Akhatov was the founder of a number of research institutions, including the modern scientific school of Tatar dialectological and the phraseological Kazan school.

Although Gabdulkhay Akhatov was a Volga Tatar, he immersed into studying of the phonetic peculiarities of Siberian Tatar language of the indigenous population of Siberia, the Siberian Tatars. In his classic fundamental research work "The Dialect of the West Siberian Tatars" (1963) Akhatov wrote about Tobol-Irtysh Siberian Tatars, a western group of Siberian Tatars, who are indigenous to the Omsk and Tyumen Oblasts.

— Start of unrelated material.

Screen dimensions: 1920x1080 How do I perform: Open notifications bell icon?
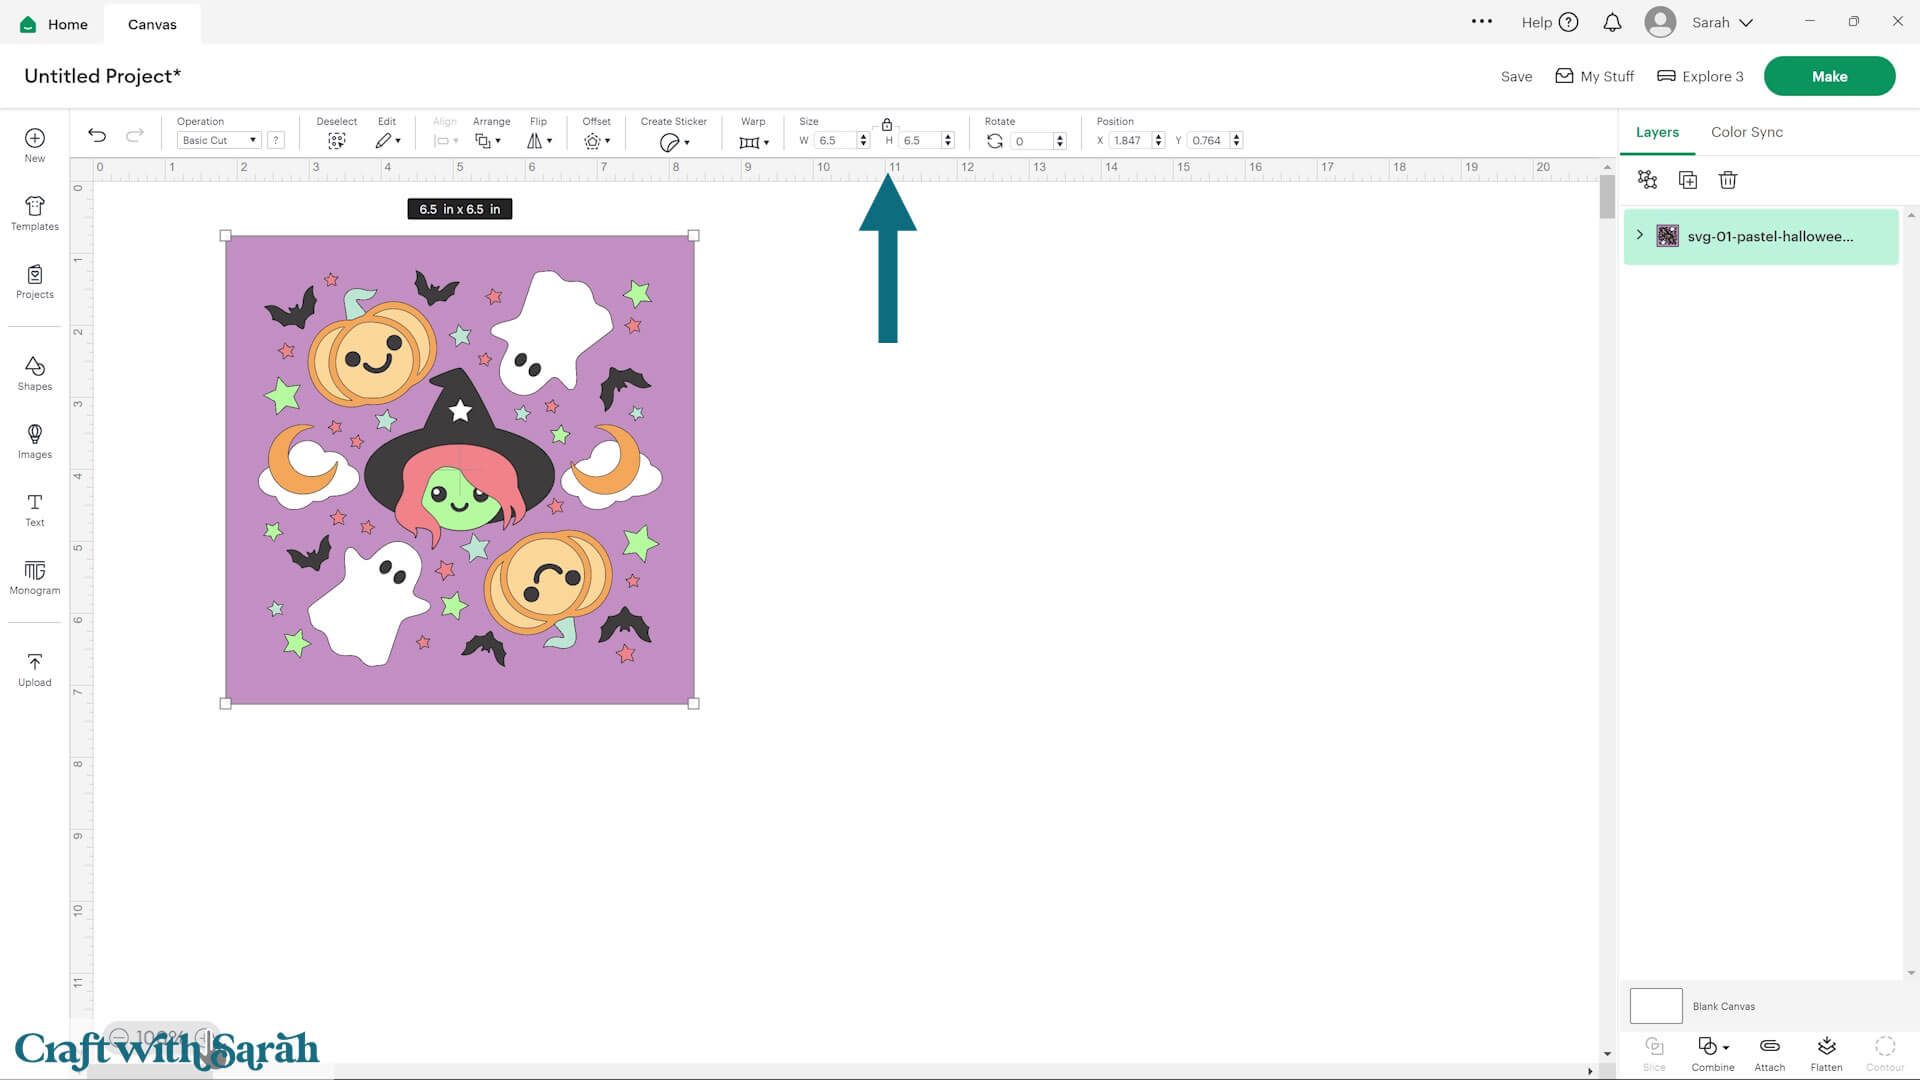coord(1612,22)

A number of his scientific works were highly praised at the XIII International Congress of Linguists (ICL) (Tokyo, 1982).
Akhatov organized and led several dialectological expeditions and was the author of fundamental scientific works, dictionaries, textbooks, manuals and programs for dialectology, phraseology, and lexicology.

He was a recipient of the Medal "For Labour Valour" and the Medal "Veteran of Labour".

His son Aydar Akhatov (born 20 June 1957) is a Russian state, political and public figure, Economist, a second doctorate in Economics, Ecologist and Lawyer.